## Work to complete
Return the data below exactly, but only from the line containing "LISTEN NOW (570, 582)" through the line containing "listopad 2023 (21, 1996)", with both of those lines included.

* * * *

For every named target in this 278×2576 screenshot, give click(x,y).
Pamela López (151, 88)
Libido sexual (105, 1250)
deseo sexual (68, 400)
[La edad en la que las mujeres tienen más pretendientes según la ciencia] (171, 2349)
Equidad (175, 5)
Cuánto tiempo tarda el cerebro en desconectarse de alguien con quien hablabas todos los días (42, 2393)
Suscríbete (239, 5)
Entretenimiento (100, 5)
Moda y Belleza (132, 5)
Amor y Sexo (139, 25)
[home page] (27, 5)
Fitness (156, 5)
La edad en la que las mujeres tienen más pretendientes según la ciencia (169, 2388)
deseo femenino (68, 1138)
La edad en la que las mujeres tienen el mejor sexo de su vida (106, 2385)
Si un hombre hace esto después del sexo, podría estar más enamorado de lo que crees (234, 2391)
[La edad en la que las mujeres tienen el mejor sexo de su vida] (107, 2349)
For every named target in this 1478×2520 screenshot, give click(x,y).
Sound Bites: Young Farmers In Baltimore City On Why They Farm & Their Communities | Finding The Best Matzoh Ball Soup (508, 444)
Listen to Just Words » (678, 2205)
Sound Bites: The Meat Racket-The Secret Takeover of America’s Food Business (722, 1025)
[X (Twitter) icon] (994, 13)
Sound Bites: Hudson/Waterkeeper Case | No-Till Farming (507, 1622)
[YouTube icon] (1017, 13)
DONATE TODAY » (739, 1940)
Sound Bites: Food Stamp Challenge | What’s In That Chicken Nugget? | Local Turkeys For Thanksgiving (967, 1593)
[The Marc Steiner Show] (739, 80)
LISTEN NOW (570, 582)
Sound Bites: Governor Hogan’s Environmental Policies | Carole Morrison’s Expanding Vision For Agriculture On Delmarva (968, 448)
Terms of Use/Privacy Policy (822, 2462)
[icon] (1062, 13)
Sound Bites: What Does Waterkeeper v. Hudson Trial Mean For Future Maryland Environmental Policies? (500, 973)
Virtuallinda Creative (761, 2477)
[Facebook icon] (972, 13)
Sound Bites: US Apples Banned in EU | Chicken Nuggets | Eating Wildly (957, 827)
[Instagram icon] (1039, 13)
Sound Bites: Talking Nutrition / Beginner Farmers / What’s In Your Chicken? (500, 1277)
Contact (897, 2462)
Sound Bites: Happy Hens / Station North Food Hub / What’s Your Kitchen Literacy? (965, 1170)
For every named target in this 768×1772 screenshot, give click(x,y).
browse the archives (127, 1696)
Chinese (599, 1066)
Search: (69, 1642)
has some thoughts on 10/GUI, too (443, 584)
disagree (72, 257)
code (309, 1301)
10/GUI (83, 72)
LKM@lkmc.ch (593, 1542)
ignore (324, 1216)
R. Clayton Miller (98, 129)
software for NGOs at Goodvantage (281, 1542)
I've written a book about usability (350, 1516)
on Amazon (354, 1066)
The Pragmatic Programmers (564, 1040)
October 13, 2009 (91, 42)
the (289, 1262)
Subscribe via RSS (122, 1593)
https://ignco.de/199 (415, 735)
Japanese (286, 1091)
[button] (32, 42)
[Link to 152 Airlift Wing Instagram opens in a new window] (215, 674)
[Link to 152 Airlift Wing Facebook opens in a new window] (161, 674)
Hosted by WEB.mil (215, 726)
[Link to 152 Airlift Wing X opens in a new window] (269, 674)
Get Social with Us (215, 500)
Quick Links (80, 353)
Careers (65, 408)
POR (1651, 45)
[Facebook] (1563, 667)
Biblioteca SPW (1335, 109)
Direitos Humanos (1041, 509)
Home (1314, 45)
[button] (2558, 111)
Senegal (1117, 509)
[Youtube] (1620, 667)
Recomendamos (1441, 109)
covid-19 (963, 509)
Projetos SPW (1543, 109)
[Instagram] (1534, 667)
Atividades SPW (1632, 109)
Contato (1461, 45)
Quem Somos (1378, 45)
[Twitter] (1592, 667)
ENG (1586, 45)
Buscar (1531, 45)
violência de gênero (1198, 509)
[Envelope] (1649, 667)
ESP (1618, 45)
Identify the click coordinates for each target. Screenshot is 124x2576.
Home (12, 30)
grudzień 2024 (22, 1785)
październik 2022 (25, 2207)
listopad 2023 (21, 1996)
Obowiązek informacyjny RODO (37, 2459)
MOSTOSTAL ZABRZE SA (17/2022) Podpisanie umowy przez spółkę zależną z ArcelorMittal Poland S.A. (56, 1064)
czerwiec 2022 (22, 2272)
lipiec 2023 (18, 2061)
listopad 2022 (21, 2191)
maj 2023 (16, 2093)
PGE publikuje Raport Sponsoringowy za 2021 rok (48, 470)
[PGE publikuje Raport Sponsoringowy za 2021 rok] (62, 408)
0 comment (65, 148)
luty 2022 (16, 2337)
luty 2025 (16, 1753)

* * * *

## Written solution
LISTEN NOW (570, 582)
Sound Bites: Governor Hogan’s Environmental Policies | Carole Morrison’s Expanding Vision For Agriculture On Delmarva (968, 448)
Terms of Use/Privacy Policy (822, 2462)
[icon] (1062, 13)
Sound Bites: What Does Waterkeeper v. Hudson Trial Mean For Future Maryland Environmental Policies? (500, 973)
Virtuallinda Creative (761, 2477)
[Facebook icon] (972, 13)
Sound Bites: US Apples Banned in EU | Chicken Nuggets | Eating Wildly (957, 827)
[Instagram icon] (1039, 13)
Sound Bites: Talking Nutrition / Beginner Farmers / What’s In Your Chicken? (500, 1277)
Contact (897, 2462)
Sound Bites: Happy Hens / Station North Food Hub / What’s Your Kitchen Literacy? (965, 1170)
For every named target in this 768×1772 screenshot, give click(x,y).
browse the archives (127, 1696)
Chinese (599, 1066)
Search: (69, 1642)
has some thoughts on 10/GUI, too (443, 584)
disagree (72, 257)
code (309, 1301)
10/GUI (83, 72)
LKM@lkmc.ch (593, 1542)
ignore (324, 1216)
R. Clayton Miller (98, 129)
software for NGOs at Goodvantage (281, 1542)
I've written a book about usability (350, 1516)
on Amazon (354, 1066)
The Pragmatic Programmers (564, 1040)
October 13, 2009 (91, 42)
the (289, 1262)
Subscribe via RSS (122, 1593)
https://ignco.de/199 (415, 735)
Japanese (286, 1091)
[button] (32, 42)
[Link to 152 Airlift Wing Instagram opens in a new window] (215, 674)
[Link to 152 Airlift Wing Facebook opens in a new window] (161, 674)
Hosted by WEB.mil (215, 726)
[Link to 152 Airlift Wing X opens in a new window] (269, 674)
Get Social with Us (215, 500)
Quick Links (80, 353)
Careers (65, 408)
POR (1651, 45)
[Facebook] (1563, 667)
Biblioteca SPW (1335, 109)
Direitos Humanos (1041, 509)
Home (1314, 45)
[button] (2558, 111)
Senegal (1117, 509)
[Youtube] (1620, 667)
Recomendamos (1441, 109)
covid-19 (963, 509)
Projetos SPW (1543, 109)
[Instagram] (1534, 667)
Atividades SPW (1632, 109)
Contato (1461, 45)
Quem Somos (1378, 45)
[Twitter] (1592, 667)
ENG (1586, 45)
Buscar (1531, 45)
violência de gênero (1198, 509)
[Envelope] (1649, 667)
ESP (1618, 45)
Identify the click coordinates for each target. Screenshot is 124x2576.
Home (12, 30)
grudzień 2024 (22, 1785)
październik 2022 (25, 2207)
listopad 2023 (21, 1996)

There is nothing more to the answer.